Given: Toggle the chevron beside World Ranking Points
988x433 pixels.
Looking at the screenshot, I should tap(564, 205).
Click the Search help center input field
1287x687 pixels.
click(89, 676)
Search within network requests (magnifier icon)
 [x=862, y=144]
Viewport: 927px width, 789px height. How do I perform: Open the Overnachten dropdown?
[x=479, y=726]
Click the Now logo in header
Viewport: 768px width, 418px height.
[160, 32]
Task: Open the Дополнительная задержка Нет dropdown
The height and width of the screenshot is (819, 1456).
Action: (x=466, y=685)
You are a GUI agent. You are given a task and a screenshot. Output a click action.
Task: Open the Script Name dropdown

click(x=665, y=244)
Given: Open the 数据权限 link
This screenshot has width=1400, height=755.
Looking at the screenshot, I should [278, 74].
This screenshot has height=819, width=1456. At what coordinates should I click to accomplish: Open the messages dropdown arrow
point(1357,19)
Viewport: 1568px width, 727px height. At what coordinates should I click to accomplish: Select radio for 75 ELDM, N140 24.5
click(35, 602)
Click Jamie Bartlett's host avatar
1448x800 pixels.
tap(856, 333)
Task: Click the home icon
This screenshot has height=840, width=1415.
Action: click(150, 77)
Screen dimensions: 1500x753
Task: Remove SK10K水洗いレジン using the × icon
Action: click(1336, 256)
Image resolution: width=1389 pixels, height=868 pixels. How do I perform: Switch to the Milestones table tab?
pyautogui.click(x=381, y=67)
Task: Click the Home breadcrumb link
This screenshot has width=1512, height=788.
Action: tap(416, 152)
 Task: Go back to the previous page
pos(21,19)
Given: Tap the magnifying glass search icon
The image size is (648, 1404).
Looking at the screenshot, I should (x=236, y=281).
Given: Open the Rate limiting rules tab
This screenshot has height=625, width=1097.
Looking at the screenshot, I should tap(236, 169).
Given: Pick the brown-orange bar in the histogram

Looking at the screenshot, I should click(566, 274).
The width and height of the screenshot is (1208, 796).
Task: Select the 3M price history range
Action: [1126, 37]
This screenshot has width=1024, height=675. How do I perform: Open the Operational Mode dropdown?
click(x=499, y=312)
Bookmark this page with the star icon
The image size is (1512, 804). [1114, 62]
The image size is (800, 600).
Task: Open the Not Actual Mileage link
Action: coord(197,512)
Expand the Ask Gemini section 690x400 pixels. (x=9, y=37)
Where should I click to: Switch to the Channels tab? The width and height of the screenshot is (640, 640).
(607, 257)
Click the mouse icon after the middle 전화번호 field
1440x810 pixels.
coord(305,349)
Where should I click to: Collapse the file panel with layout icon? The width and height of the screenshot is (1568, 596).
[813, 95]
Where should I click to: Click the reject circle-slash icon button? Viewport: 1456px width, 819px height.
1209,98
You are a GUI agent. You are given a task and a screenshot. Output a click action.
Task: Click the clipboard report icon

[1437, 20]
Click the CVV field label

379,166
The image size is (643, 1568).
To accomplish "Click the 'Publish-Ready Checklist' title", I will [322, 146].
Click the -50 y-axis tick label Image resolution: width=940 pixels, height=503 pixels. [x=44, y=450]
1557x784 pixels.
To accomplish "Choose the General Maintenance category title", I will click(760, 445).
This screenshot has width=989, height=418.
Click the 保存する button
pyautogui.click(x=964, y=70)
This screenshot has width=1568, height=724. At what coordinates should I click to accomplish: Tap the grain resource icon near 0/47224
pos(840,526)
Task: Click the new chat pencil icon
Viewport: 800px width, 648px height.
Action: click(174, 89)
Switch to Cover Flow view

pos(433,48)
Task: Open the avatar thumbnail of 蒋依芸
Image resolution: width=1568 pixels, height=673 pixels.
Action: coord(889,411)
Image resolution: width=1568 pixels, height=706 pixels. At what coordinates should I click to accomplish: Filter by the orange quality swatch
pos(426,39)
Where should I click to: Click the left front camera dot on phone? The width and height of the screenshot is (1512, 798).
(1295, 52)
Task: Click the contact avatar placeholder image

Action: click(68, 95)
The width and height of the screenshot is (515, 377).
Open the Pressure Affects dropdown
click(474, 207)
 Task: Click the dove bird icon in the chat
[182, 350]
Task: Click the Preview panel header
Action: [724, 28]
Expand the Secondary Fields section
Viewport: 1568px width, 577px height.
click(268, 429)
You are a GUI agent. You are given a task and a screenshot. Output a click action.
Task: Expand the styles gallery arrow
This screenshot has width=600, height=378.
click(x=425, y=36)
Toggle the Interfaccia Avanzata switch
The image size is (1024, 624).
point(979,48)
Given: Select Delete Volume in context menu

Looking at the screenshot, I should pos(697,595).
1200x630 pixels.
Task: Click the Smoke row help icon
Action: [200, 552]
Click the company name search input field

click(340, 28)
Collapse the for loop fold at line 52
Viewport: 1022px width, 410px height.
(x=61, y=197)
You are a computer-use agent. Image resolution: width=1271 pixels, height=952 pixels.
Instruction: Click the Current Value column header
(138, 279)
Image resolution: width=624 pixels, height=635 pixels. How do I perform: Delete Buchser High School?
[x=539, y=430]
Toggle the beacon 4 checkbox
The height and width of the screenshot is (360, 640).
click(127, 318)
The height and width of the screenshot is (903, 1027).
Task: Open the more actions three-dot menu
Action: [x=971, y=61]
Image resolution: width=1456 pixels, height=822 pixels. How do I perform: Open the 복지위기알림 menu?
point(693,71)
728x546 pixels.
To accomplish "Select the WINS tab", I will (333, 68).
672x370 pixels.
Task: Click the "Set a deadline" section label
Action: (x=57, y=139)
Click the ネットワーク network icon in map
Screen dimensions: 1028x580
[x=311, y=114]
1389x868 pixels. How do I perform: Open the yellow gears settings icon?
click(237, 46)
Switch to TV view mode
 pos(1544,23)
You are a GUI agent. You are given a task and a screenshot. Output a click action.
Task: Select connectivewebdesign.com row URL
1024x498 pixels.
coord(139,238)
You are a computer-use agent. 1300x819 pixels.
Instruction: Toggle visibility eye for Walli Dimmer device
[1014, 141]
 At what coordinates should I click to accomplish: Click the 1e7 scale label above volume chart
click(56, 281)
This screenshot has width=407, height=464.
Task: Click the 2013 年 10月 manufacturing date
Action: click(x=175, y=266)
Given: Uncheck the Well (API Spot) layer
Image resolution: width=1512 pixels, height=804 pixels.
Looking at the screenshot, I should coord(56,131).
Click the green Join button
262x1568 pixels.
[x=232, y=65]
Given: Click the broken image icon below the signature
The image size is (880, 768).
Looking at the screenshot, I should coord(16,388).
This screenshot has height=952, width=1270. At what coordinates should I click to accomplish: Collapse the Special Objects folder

◇ ◇ ◇ ◇ ◇

▸ Work to complete:
Shift every coordinate in the answers by -139, and write out again the entries from the line with "Where should I click to: Click the left" up to and including the line with "click(474, 207)", requests included.

▸ Worked solution:
Where should I click to: Click the left front camera dot on phone? The width and height of the screenshot is (1512, 798).
(1156, -87)
Task: Click the contact avatar placeholder image

Action: click(-71, -44)
The width and height of the screenshot is (515, 377).
Open the Pressure Affects dropdown
click(335, 68)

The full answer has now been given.